You can suppose that this is designed to allow people to say no to phone calls, and even respond to text messages, without the need to remove their phones from their pockets, and thus commit a social faux pas in a location where phones are frowned on (meetings, etc). I would argue, however, that in nearly every social setting, phones are now legal according to our social mores. That or my friends and I are complete boors.
Whatever, the case, say hello to PocketTouch. Microsoft is set to show off the technology and present a paper on it at the Association for Computing Machinery Symposium on User Interface Software and Technology in California later this week. Microsoft is obviously a bit tittled over the new capability as it could represent something that might give the hardware that runs Windows Phone 7 an edge over competing platforms.

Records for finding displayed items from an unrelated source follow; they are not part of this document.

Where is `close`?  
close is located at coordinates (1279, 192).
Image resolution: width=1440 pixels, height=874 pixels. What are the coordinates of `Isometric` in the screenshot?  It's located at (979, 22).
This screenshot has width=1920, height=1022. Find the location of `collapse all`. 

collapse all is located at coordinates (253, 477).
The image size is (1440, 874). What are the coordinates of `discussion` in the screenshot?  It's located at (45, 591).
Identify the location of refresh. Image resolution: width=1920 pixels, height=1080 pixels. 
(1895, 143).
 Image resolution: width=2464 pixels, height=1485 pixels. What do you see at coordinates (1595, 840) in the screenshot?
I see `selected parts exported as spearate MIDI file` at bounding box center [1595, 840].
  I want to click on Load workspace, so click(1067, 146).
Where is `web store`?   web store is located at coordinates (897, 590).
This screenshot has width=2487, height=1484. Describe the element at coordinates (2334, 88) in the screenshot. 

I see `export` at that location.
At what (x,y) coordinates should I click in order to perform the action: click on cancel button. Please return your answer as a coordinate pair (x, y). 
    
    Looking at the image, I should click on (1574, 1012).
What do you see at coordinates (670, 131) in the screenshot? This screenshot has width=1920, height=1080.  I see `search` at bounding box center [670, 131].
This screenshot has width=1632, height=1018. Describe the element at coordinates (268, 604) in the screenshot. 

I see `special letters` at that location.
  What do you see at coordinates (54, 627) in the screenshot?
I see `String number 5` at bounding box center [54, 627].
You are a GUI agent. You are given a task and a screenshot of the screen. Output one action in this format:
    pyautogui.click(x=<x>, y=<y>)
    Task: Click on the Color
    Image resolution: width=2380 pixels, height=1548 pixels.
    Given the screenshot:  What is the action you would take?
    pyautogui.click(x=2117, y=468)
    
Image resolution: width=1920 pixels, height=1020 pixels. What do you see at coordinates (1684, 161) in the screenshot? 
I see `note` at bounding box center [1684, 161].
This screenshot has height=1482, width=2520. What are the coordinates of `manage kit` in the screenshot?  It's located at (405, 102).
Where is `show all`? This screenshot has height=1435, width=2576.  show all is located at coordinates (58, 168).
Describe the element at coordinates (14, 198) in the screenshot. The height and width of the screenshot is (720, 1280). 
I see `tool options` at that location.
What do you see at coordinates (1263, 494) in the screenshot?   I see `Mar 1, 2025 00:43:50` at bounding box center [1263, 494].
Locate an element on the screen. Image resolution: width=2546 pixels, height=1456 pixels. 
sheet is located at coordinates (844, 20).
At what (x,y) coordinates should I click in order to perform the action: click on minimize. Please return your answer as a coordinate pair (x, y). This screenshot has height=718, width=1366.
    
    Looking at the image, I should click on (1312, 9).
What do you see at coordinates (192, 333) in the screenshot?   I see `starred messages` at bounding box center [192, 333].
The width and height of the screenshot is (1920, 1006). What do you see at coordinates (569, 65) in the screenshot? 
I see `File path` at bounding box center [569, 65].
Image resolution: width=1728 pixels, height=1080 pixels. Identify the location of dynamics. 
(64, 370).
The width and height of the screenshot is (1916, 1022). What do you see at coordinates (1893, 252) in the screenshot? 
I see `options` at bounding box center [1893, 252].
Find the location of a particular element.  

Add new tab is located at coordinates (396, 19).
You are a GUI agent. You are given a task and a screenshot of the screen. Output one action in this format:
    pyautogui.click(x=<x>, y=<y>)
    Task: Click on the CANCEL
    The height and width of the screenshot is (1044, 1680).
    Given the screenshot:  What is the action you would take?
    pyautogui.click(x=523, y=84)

Perhaps audaciously, typing is supported. By that we mean that a user with a PocketTouch enabled phone can ‘type’ through their pants and respond to a message. Of course, this is a technical challenge, as the orientation of the phone will always be different in each pocket, and typing is hard with one finger on a device that you can’t see, while you are chatting verbally above the table. Then again, if it works, neat. I still don’t see a huge need for it, but given how attached people are to their phones, and SMS in general, perhaps Microsoft is on to something.